- **YOUR TASKS**:
[1] For the passage about the dog Crab, decide whether each statement agrees with it. Answer yes or no and quote the deciding words. (a) Crab's owner was a joiner from Halifax. (b) The writer knows that the owner got Crab in Oldham. (c) Crab weighed about eight or nine pounds.
[2] Swap "Halifax" for "Leeds" in the passage about the dog Crab, and write out the part between "These dogs were" and "be seen to-day.", inclusive.
[3] Carry the passage about the dog Crab forward from its final sentence.

- **PAGE EXCERPT**:
• • • • •
These dogs were in the zenith of their fame forty years ago. The owner of Old Crab was a native of Halifax, and a joiner by trade. He worked at Oldham for some time as a journeyman, and then removed to Manchester, where he kept a public house. Whether he got Crab at Oldham or Manchester I have not been able to ascertain. He had him when in Manchester, and from there sent him several times to Halifax on a visit to Kitty. The last visit would be about 1850.

Crab was a dog of about eight or nine pounds weight, with a good Terrier head and eye, but with a long body, resembling the Scotch Terrier. The legs and muzzle only were tanned, and the hair on the body would be about three or four inches in length. He has stood for years in a case in a room of the Westgate Hotel, a public house which h]s owner kept when he returned to his native town, where, I believe, the dog may be seen to-day.
• • • • •
- **RECORDS SUPPLIED**:
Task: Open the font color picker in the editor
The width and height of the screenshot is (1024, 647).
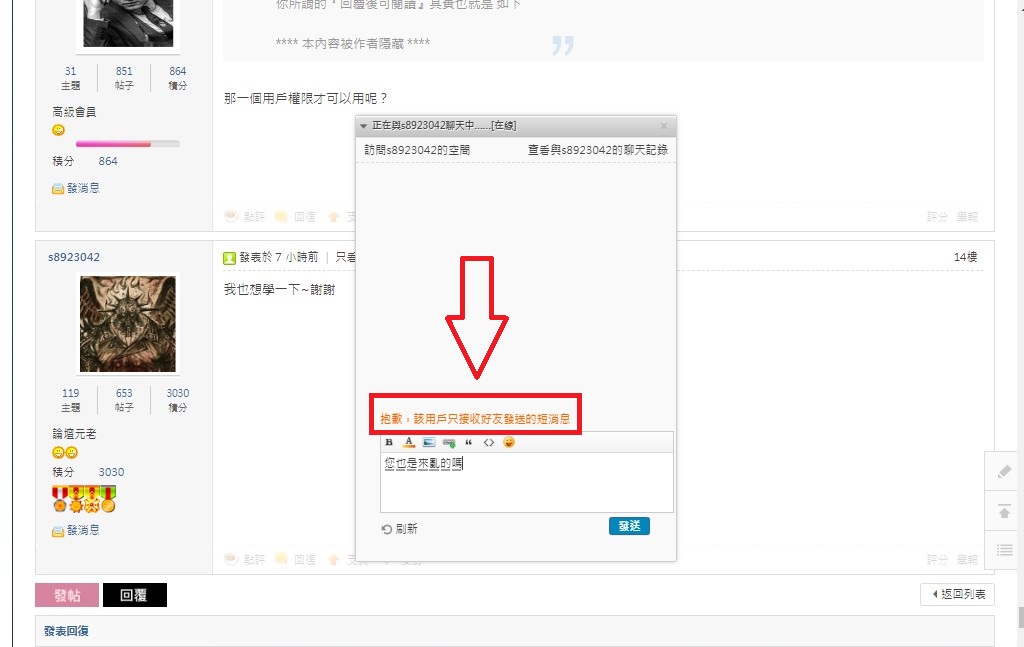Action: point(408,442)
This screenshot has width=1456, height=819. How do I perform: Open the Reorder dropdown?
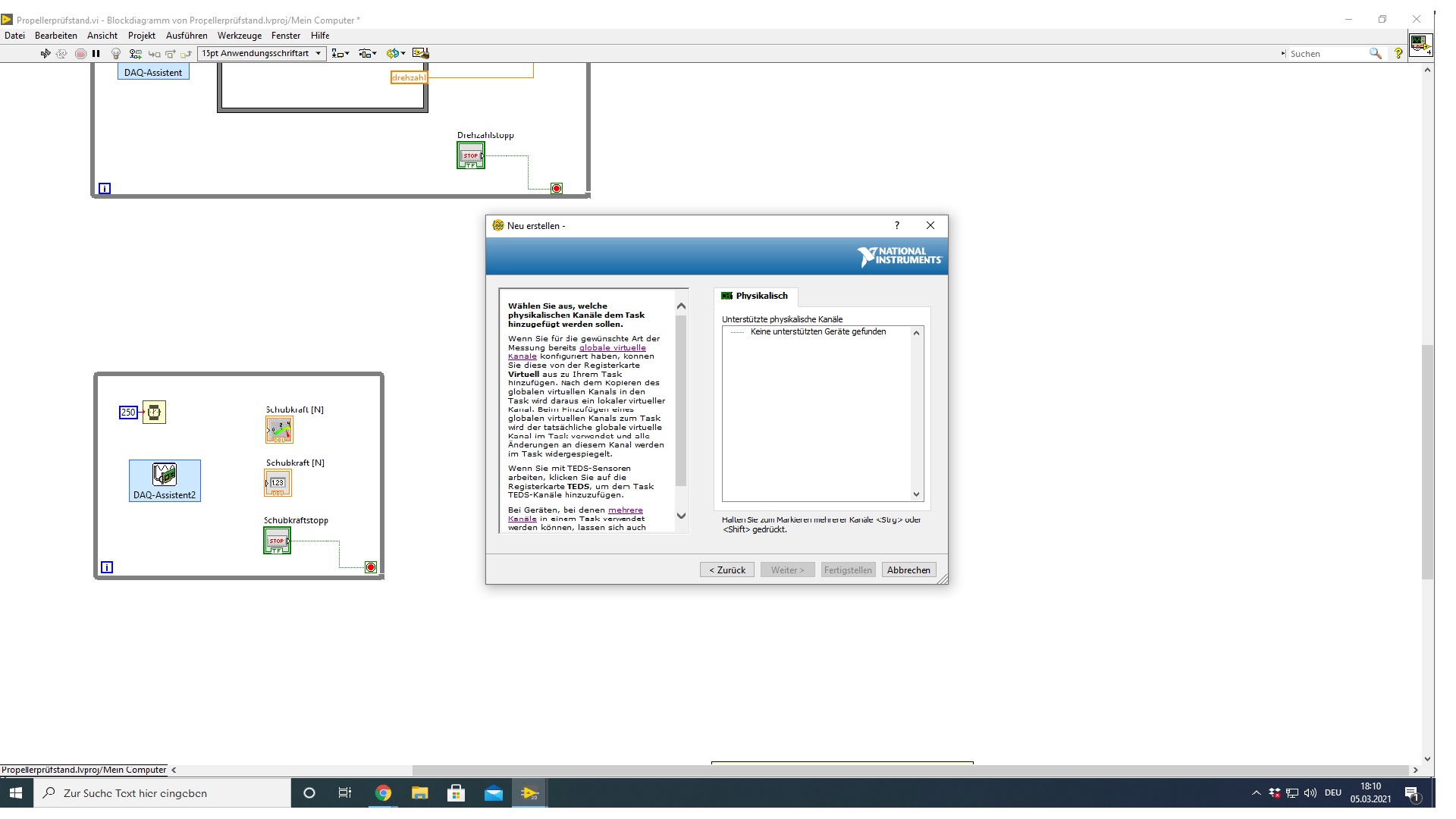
• • • • •
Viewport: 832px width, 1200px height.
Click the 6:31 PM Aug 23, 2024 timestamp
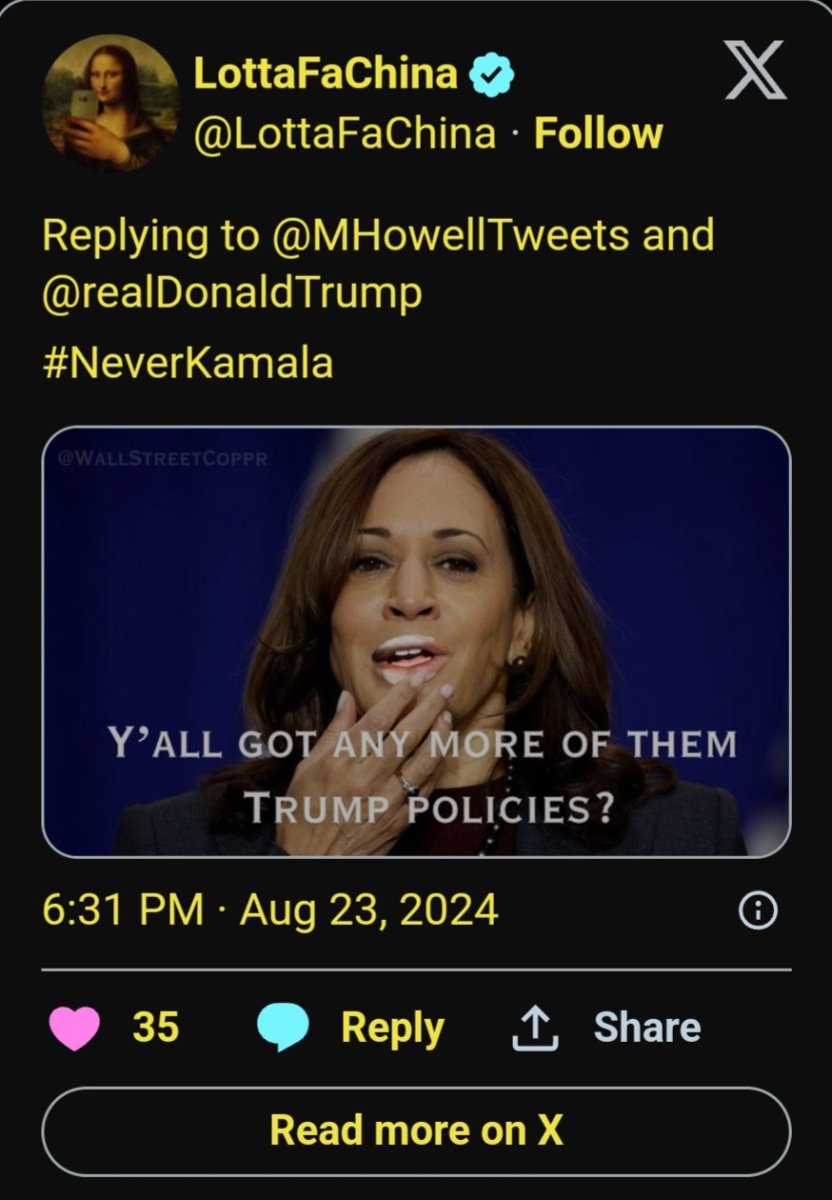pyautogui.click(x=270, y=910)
• • • • •
- **ANSWERS FOR THIS EXERCISE**:
[1]
(a) Yes: "The owner of Old Crab was a native of Halifax, and a joiner by trade."
(b) No: "Whether he got Crab at Oldham or Manchester I have not been able to ascertain."
(c) Yes: "Crab was a dog of about eight or nine pounds weight"

[2]
These dogs were in the zenith of their fame forty years ago. The owner of Old Crab was a native of Leeds, and a joiner by trade. He worked at Oldham for some time as a journeyman, and then removed to Manchester, where he kept a public house. Whether he got Crab at Oldham or Manchester I have not been able to ascertain. He had him when in Manchester, and from there sent him several times to Leeds on a visit to Kitty. The last visit would be about 1850.

Crab was a dog of about eight or nine pounds weight, with a good Terrier head and eye, but with a long body, resembling the Scotch Terrier. The legs and muzzle only were tanned, and the hair on the body would be about three or four inches in length. He has stood for years in a case in a room of the Westgate Hotel, a public house which h]s owner kept when he returned to his native town, where, I believe, the dog may be seen to-day.

[3]
Kitty was a bitch different in type from Crab. She was a drop-eared Skye, with plenty of coat of a blue shade, but destitute of tan on any part of the body. Like Crab, she had no pedigree. She was originally stolen from Manchester and sent to a man named Jackson, a saddler in Huddersfield, who, when it became known that a five-pound reward was offered in Manchester for her recovery, sent her to a person named Harrison, then a waiter at the White Swan Hotel, Halifax, to escape detection; and from Harrison she passed into the hands of Mr. J. Kershaw, of Beshop Blaise, a public house which once stood on the Old North Bridge, Halifax. Prior to 1851 Kitty had six litters, all of which, I believe, were by Crab. In these six litters she had thirty-six puppies, Twenty-eight of which were dogs, and served to stock the district with rising sires. After 1851, when she passed into the possession of Mr. F. Jaggar, she had forty-four puppies, making a total of eighty.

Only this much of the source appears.